▶ Exercise
Turn the records below into a numbered list with one item per line, and leave out the blank lines.

▶ Entries supplied
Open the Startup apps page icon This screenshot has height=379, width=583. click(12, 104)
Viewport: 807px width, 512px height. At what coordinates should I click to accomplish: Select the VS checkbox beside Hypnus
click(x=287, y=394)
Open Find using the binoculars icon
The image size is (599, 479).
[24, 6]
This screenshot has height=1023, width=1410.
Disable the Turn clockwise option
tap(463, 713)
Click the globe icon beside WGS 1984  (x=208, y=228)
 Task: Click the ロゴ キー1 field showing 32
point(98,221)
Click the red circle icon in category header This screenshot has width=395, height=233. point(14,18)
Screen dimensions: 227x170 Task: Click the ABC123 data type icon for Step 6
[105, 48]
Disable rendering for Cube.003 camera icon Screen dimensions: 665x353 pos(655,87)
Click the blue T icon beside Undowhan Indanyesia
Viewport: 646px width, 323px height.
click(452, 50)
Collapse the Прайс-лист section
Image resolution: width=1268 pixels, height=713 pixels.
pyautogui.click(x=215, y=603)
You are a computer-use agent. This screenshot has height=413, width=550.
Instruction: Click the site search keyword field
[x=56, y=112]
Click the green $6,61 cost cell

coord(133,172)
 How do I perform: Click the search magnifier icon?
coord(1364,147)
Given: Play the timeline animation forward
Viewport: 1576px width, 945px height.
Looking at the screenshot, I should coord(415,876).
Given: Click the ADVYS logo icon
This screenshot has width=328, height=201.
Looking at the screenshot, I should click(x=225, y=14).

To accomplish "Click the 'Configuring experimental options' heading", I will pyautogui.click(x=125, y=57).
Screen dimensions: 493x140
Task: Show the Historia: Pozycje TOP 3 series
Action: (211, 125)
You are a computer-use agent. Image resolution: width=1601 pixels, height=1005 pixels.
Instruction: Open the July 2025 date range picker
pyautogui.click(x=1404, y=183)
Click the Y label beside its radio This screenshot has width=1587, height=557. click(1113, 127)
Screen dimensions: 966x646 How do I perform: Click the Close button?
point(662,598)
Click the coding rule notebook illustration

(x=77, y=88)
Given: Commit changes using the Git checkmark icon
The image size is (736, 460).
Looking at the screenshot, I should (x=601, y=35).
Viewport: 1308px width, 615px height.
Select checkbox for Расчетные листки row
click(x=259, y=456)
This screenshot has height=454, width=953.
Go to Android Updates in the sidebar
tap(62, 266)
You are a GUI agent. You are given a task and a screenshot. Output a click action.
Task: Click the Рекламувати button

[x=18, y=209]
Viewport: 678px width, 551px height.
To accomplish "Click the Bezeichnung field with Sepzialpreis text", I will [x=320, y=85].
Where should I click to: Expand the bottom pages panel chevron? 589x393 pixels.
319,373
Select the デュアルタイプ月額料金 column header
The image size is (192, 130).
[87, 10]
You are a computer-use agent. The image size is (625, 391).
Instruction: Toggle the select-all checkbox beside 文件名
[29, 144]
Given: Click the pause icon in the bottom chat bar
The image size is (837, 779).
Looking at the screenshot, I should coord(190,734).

▶ Response below
1. Open the Startup apps page icon This screenshot has height=379, width=583. click(12, 104)
2. Viewport: 807px width, 512px height. At what coordinates should I click to accomplish: Select the VS checkbox beside Hypnus
3. click(x=287, y=394)
4. Open Find using the binoculars icon
5. The image size is (599, 479).
6. [24, 6]
7. This screenshot has height=1023, width=1410.
8. Disable the Turn clockwise option
9. tap(463, 713)
10. Click the globe icon beside WGS 1984  (x=208, y=228)
11.  Task: Click the ロゴ キー1 field showing 32
12. point(98,221)
13. Click the red circle icon in category header This screenshot has width=395, height=233. point(14,18)
14. Screen dimensions: 227x170 Task: Click the ABC123 data type icon for Step 6
15. [105, 48]
16. Disable rendering for Cube.003 camera icon Screen dimensions: 665x353 pos(655,87)
17. Click the blue T icon beside Undowhan Indanyesia
18. Viewport: 646px width, 323px height.
19. click(452, 50)
20. Collapse the Прайс-лист section
21. Image resolution: width=1268 pixels, height=713 pixels.
22. pyautogui.click(x=215, y=603)
23. You are a computer-use agent. This screenshot has height=413, width=550.
24. Instruction: Click the site search keyword field
25. [x=56, y=112]
26. Click the green $6,61 cost cell
27. coord(133,172)
28.  How do I perform: Click the search magnifier icon?
29. coord(1364,147)
30. Given: Play the timeline animation forward
31. Viewport: 1576px width, 945px height.
32. Looking at the screenshot, I should coord(415,876).
33. Given: Click the ADVYS logo icon
34. This screenshot has width=328, height=201.
35. Looking at the screenshot, I should click(x=225, y=14).
36. To accomplish "Click the 'Configuring experimental options' heading", I will pyautogui.click(x=125, y=57).
37. Screen dimensions: 493x140
38. Task: Show the Historia: Pozycje TOP 3 series
39. Action: (211, 125)
40. You are a computer-use agent. Image resolution: width=1601 pixels, height=1005 pixels.
41. Instruction: Open the July 2025 date range picker
42. pyautogui.click(x=1404, y=183)
43. Click the Y label beside its radio This screenshot has width=1587, height=557. click(1113, 127)
44. Screen dimensions: 966x646 How do I perform: Click the Close button?
45. point(662,598)
46. Click the coding rule notebook illustration
47. (x=77, y=88)
48. Given: Commit changes using the Git checkmark icon
49. The image size is (736, 460).
50. Looking at the screenshot, I should (x=601, y=35).
51. Viewport: 1308px width, 615px height.
52. Select checkbox for Расчетные листки row
53. click(x=259, y=456)
54. This screenshot has height=454, width=953.
55. Go to Android Updates in the sidebar
56. tap(62, 266)
57. You are a GUI agent. You are given a task and a screenshot. Output a click action.
58. Task: Click the Рекламувати button
59. [x=18, y=209]
60. Viewport: 678px width, 551px height.
61. To accomplish "Click the Bezeichnung field with Sepzialpreis text", I will [x=320, y=85].
62. Where should I click to: Expand the bottom pages panel chevron? 589x393 pixels.
63. 319,373
64. Select the デュアルタイプ月額料金 column header
65. The image size is (192, 130).
66. [87, 10]
67. You are a computer-use agent. The image size is (625, 391).
68. Instruction: Toggle the select-all checkbox beside 文件名
69. [29, 144]
70. Given: Click the pause icon in the bottom chat bar
71. The image size is (837, 779).
72. Looking at the screenshot, I should coord(190,734).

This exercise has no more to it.